# WHAT THIS TASK INVOLVES
Go through the data and copy each line that holds "pixel".

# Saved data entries
════════

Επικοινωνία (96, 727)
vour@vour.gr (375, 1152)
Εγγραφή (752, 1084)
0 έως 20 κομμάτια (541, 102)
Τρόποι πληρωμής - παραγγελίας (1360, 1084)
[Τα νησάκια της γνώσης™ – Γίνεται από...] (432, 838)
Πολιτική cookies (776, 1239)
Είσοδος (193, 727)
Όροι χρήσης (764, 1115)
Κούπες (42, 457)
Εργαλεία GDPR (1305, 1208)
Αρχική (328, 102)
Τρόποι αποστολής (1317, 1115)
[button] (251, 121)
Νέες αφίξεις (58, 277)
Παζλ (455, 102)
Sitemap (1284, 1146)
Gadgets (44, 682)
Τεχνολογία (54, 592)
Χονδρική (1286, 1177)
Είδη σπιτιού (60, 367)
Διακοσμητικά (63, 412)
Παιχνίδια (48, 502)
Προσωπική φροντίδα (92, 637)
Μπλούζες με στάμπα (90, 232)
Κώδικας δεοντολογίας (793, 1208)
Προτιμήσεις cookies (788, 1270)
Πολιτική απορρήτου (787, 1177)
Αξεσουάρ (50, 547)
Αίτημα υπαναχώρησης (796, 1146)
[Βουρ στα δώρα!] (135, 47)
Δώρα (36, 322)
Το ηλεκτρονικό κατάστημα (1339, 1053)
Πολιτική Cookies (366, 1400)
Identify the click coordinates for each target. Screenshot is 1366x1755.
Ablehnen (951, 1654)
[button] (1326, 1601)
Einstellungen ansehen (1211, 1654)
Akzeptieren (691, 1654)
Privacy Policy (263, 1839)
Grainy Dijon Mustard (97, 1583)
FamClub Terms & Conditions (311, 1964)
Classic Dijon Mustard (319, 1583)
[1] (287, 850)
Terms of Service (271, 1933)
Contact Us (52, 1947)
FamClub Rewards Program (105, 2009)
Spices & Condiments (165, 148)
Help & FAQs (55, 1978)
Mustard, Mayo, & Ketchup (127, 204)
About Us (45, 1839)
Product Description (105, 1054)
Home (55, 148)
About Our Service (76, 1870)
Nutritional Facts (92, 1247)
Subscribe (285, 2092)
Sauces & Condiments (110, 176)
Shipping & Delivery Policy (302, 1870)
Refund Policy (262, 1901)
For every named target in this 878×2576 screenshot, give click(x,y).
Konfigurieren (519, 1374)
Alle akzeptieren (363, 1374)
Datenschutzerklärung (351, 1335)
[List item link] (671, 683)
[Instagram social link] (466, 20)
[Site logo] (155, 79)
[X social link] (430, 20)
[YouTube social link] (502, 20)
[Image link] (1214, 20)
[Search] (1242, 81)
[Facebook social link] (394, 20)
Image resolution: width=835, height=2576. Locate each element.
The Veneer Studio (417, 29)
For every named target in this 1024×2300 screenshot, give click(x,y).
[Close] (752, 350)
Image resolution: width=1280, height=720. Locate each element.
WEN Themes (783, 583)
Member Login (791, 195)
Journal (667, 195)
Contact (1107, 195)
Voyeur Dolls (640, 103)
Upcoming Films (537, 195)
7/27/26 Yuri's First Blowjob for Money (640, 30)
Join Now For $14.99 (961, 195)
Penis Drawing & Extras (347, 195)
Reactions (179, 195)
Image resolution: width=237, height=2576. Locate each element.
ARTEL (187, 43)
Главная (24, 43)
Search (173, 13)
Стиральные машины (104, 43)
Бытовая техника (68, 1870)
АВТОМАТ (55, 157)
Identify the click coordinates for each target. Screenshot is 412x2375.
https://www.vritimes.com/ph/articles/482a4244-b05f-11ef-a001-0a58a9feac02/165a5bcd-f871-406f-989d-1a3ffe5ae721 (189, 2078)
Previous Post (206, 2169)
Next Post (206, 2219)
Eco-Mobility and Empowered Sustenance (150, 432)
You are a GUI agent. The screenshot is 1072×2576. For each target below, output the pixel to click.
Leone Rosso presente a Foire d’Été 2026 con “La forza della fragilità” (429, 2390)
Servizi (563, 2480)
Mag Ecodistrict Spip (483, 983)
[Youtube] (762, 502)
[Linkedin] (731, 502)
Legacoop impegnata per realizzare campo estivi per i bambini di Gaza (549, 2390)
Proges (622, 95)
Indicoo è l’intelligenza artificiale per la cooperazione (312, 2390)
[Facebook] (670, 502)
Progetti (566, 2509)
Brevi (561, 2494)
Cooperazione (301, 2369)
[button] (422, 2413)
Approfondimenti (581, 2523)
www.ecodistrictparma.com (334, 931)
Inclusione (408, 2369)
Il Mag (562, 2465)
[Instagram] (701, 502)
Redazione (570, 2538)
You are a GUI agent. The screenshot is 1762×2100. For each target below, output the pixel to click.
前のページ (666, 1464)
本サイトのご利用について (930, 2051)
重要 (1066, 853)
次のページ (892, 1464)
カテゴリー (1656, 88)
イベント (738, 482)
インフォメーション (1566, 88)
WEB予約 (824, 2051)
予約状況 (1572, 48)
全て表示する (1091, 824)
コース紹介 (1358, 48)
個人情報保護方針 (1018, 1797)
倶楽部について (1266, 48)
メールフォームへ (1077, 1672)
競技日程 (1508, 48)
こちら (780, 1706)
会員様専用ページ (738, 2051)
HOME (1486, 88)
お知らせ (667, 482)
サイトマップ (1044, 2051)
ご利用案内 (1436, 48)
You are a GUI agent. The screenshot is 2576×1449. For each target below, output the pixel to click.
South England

════════

# TASK SOLUTION
You are a GUI agent. The screenshot is 1072×2576. For each target below, output the pixel to click.
You are a GUI agent. The screenshot is 1762×2100. For each target below, output the pixel to click.
You are a GUI agent. The screenshot is 2576×1449. For each target below, output the pixel to click.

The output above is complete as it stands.